● PASSAGE SHOWN:
Somnambulism (sleepwalking), which usually involves misperception and unresponsiveness to the environment, mental confusion and amnesia about sleepwalking episodes, affects up to 4 percent of adults. There has been a sharp rise in the number of studies relating sleepwalking to aggressive and injurious behaviors, including homicides, but unlike most sleep disorders, sleepwalking is diagnosed on the basis of the patient’s clinical history, since there is no proven method of confirming the diagnosis.
Although clinical reports have suggested that sleep deprivation can lead to sleepwalking in predisposed patients, small studies using this method in the laboratory have yielded mixed results. A new, larger study found that sleep deprivation can precipitate sleepwalking in predisposed individuals and can therefore serve as a valuable tool in diagnosing this disorder. The study will be published in the Annals of Neurology (http://www.interscience.wiley.com/journal/ana), the official journal of the American Neurological Association.
Led by Antonio Zadra of the Université de Montréal, in Quebec, Canada, the study included 40 patients referred to a sleep disorder clinic for suspected sleepwalking between August 2003 and March 2007. All patients were examined and underwent one night of baseline sleep recording in the lab. The next day they went about their regular daytime activities, after which they returned to the lab in the evening, where they were constantly supervised to ensure they did not fall asleep. Recovery sleep took place the next morning, following 25 hours of wakefulness calculated from when they had awakened the previous morning. All patients were videotaped during each sleep period and the authors evaluated behavioral movements which ranged from playing with the bed sheets to getting up from the bed, to determine if they were sleepwalking episodes. They also scored the complexity of each episode on a 3-point scale.

● SUPPLIED DATA:
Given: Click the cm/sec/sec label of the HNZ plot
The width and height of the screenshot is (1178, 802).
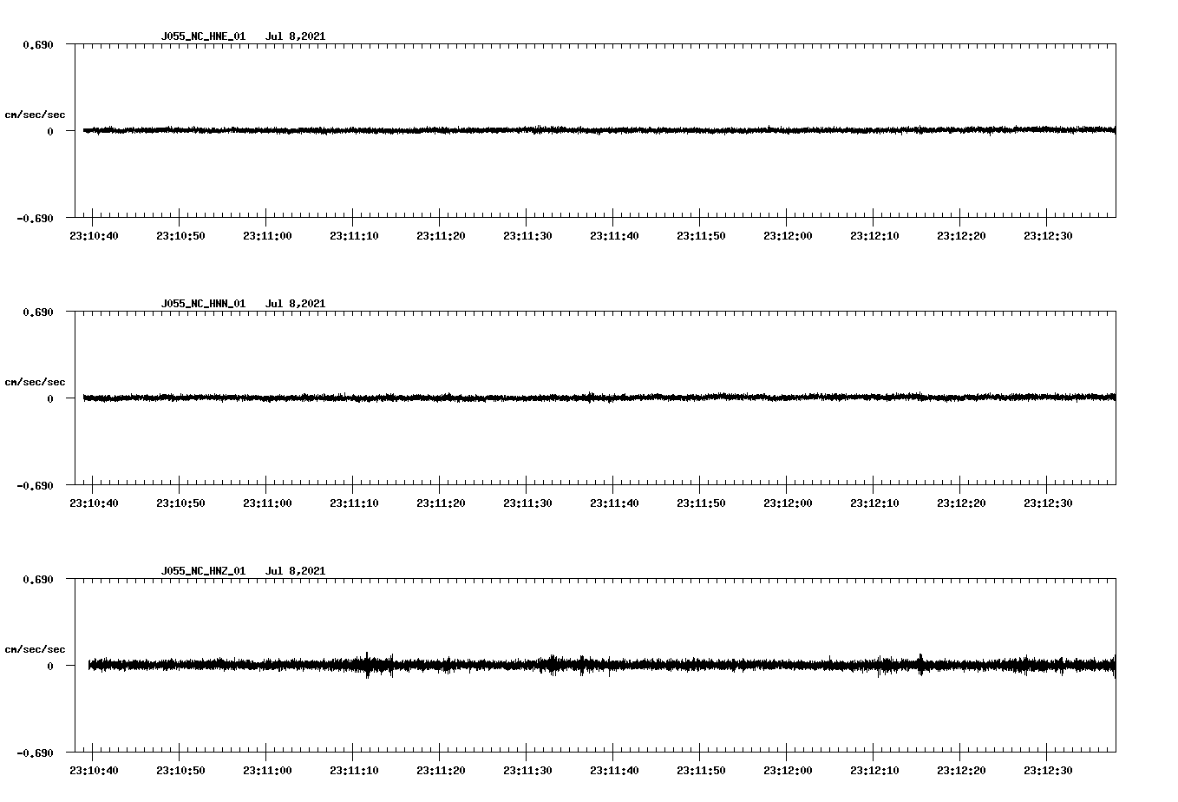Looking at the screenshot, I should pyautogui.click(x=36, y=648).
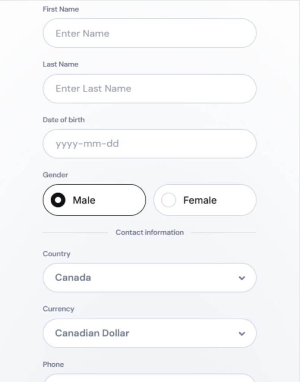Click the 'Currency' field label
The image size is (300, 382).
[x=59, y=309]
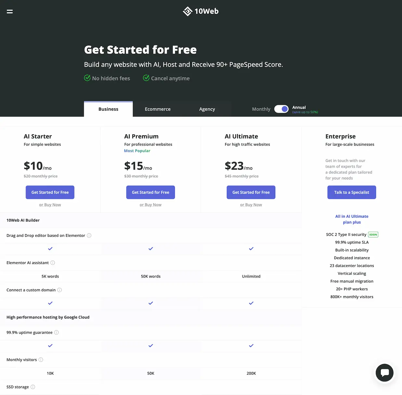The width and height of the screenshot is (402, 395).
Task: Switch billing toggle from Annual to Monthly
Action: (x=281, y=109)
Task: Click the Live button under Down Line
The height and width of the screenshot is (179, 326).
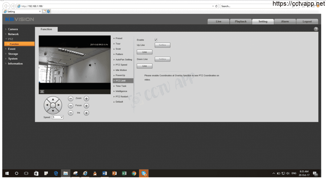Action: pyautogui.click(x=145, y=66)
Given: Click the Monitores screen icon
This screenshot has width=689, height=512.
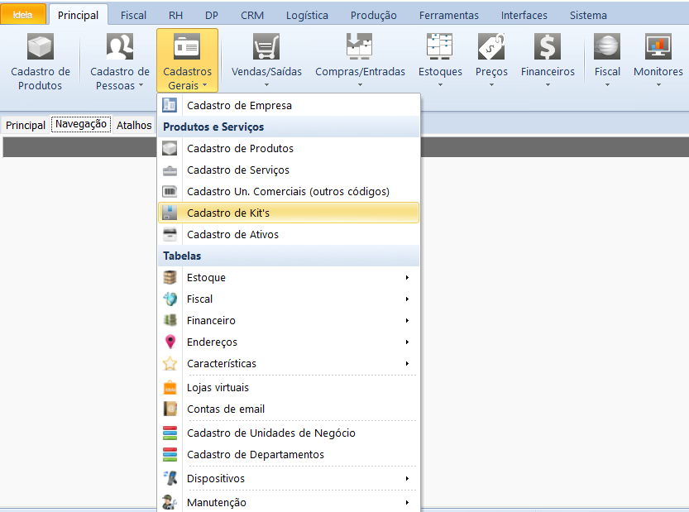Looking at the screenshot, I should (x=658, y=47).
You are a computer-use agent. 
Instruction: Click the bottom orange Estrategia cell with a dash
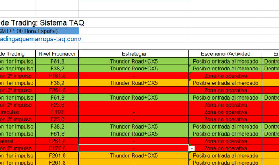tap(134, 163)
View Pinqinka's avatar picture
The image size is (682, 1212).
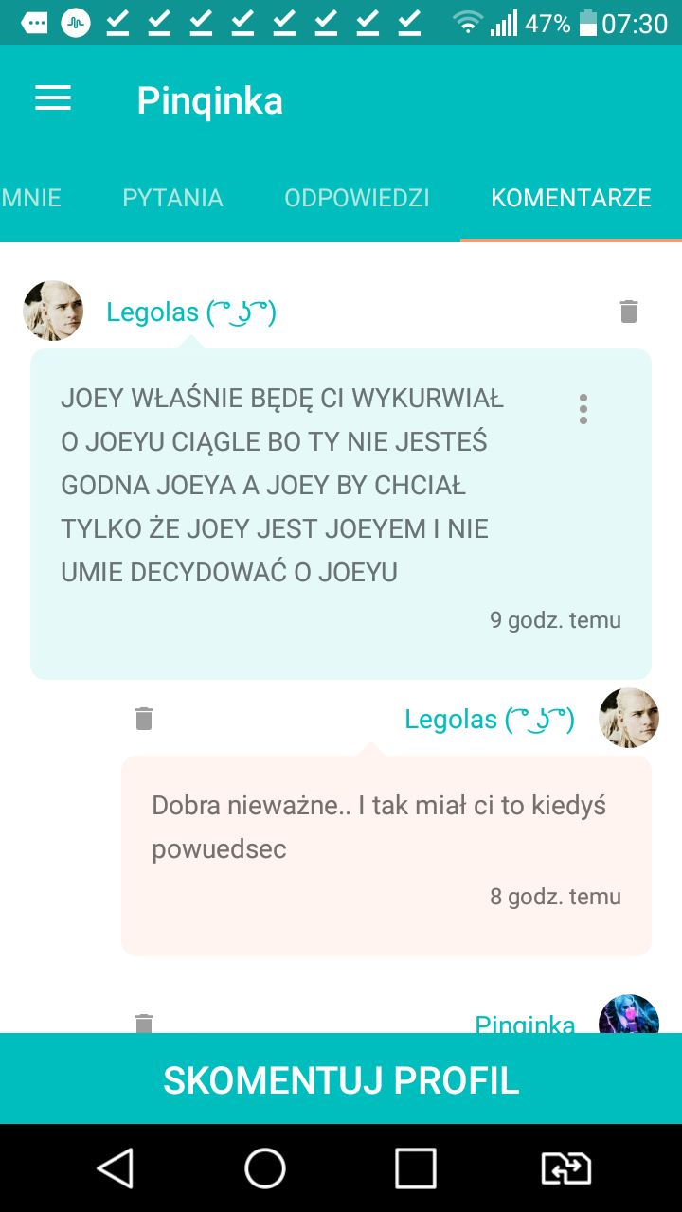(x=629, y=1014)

● WHAT TO PRODUCE:
Copy out the sleepwalking study text word for word, in full.

● WRITTEN SOLUTION:
Somnambulism (sleepwalking), which usually involves misperception and unresponsiveness to the environment, mental confusion and amnesia about sleepwalking episodes, affects up to 4 percent of adults. There has been a sharp rise in the number of studies relating sleepwalking to aggressive and injurious behaviors, including homicides, but unlike most sleep disorders, sleepwalking is diagnosed on the basis of the patient’s clinical history, since there is no proven method of confirming the diagnosis.
Although clinical reports have suggested that sleep deprivation can lead to sleepwalking in predisposed patients, small studies using this method in the laboratory have yielded mixed results. A new, larger study found that sleep deprivation can precipitate sleepwalking in predisposed individuals and can therefore serve as a valuable tool in diagnosing this disorder. The study will be published in the Annals of Neurology (http://www.interscience.wiley.com/journal/ana), the official journal of the American Neurological Association.
Led by Antonio Zadra of the Université de Montréal, in Quebec, Canada, the study included 40 patients referred to a sleep disorder clinic for suspected sleepwalking between August 2003 and March 2007. All patients were examined and underwent one night of baseline sleep recording in the lab. The next day they went about their regular daytime activities, after which they returned to the lab in the evening, where they were constantly supervised to ensure they did not fall asleep. Recovery sleep took place the next morning, following 25 hours of wakefulness calculated from when they had awakened the previous morning. All patients were videotaped during each sleep period and the authors evaluated behavioral movements which ranged from playing with the bed sheets to getting up from the bed, to determine if they were sleepwalking episodes. They also scored the complexity of each episode on a 3-point scale.